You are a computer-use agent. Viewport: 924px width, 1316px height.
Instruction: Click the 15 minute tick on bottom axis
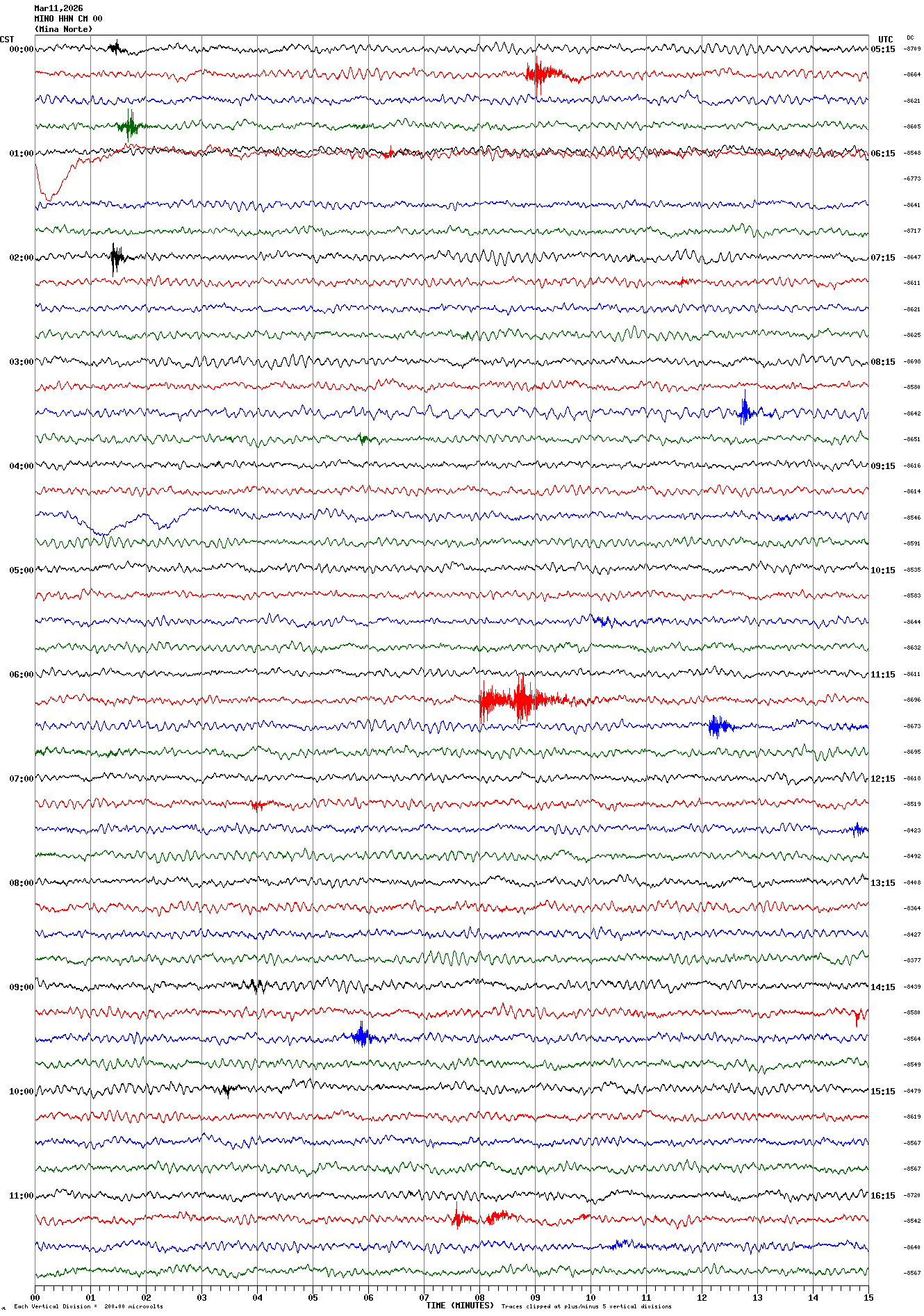(868, 1297)
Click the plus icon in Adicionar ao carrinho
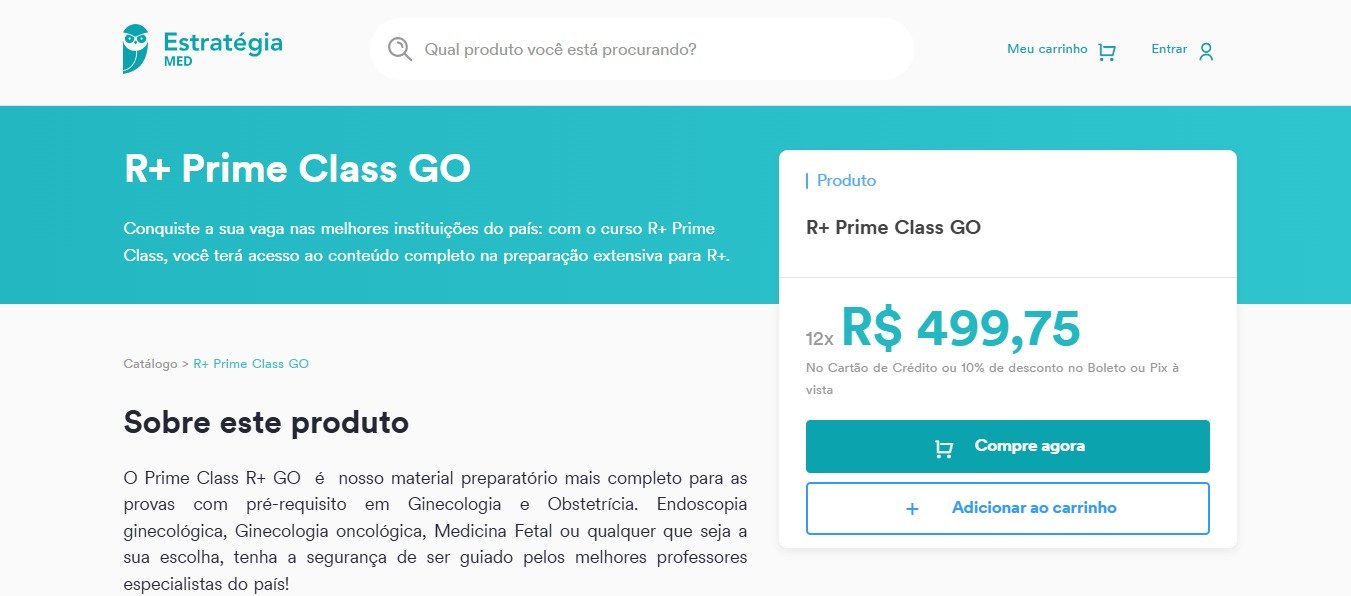 point(912,509)
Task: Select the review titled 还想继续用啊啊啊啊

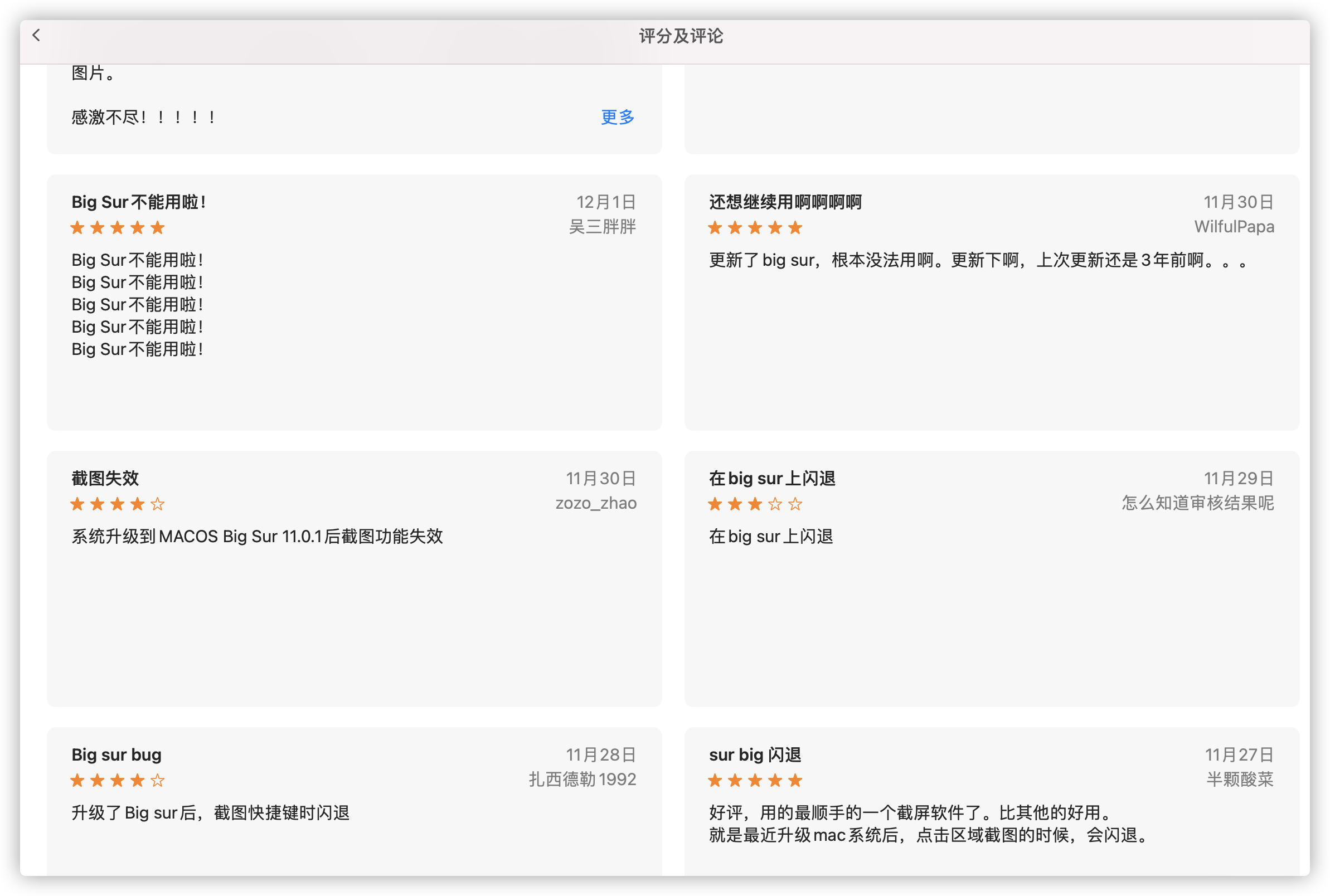Action: [x=785, y=202]
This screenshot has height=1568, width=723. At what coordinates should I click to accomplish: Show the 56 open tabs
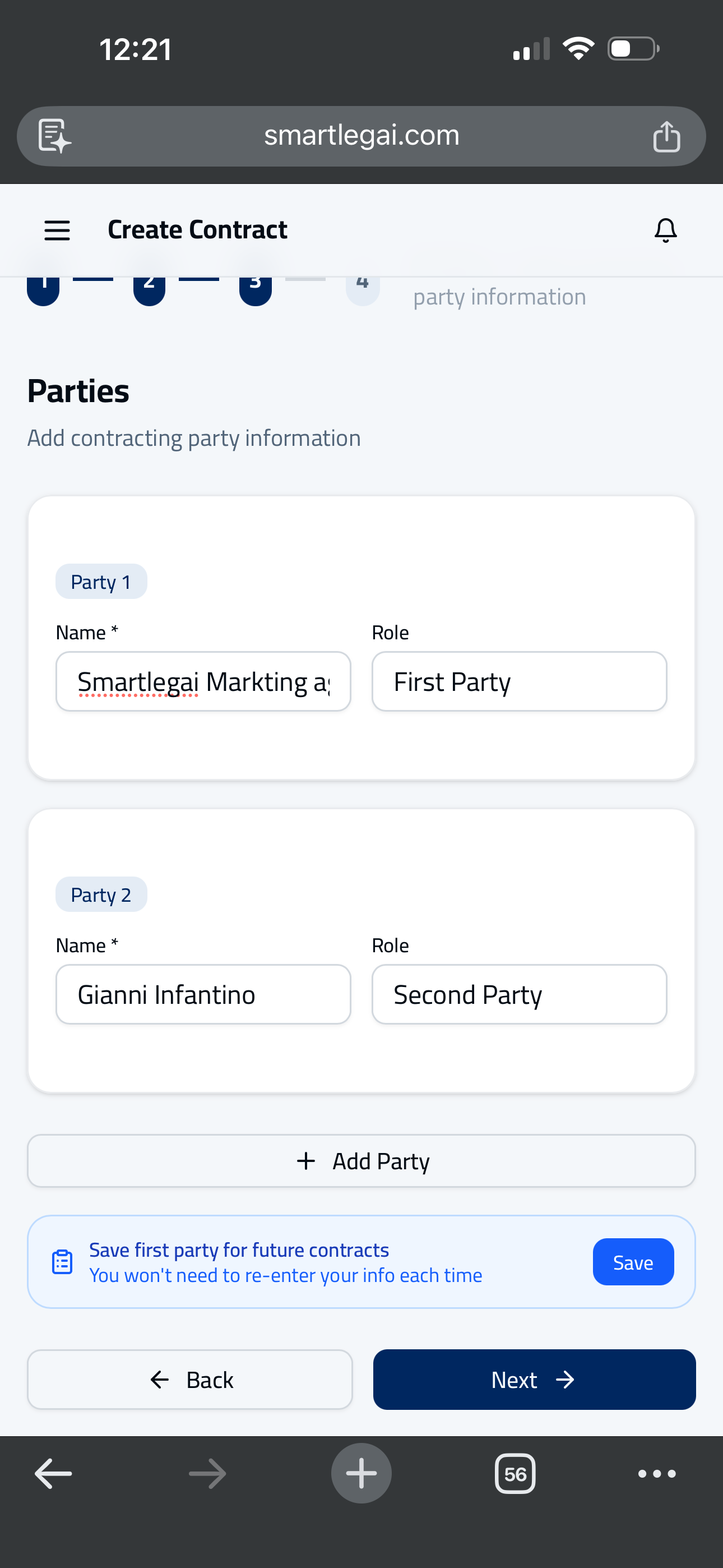(515, 1474)
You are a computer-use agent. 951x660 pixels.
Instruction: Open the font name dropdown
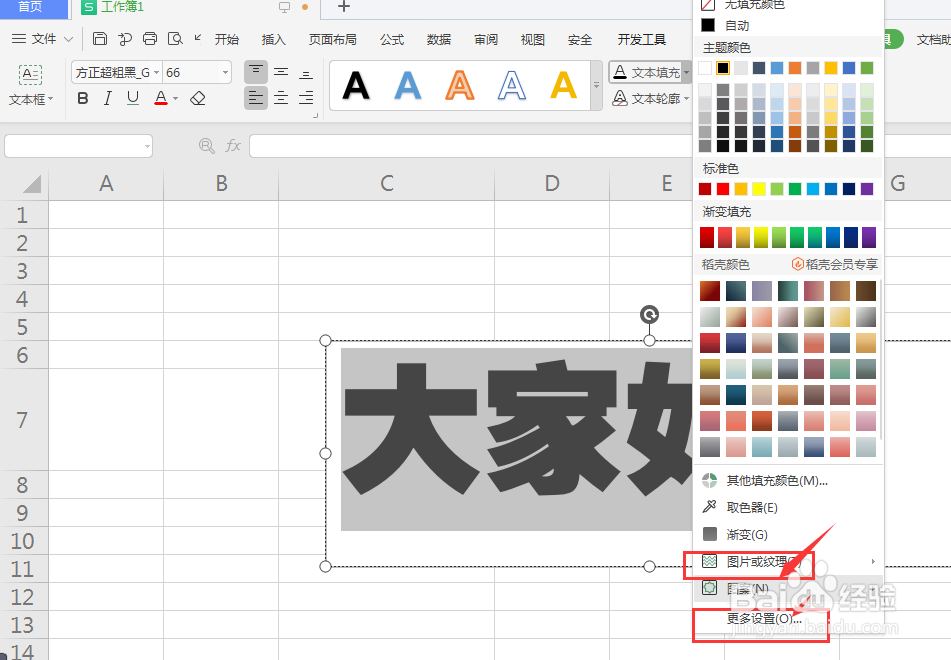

---------------

TASK BRIEF: Pick out and copy every line in the entries above that contains the word "width".

WRITTEN ANSWER:
You are a computer-use agent. Viewport: 924px width, 1316px height.
This screenshot has height=1568, width=723. At what coordinates should I click to accomplish: Show the 56 open tabs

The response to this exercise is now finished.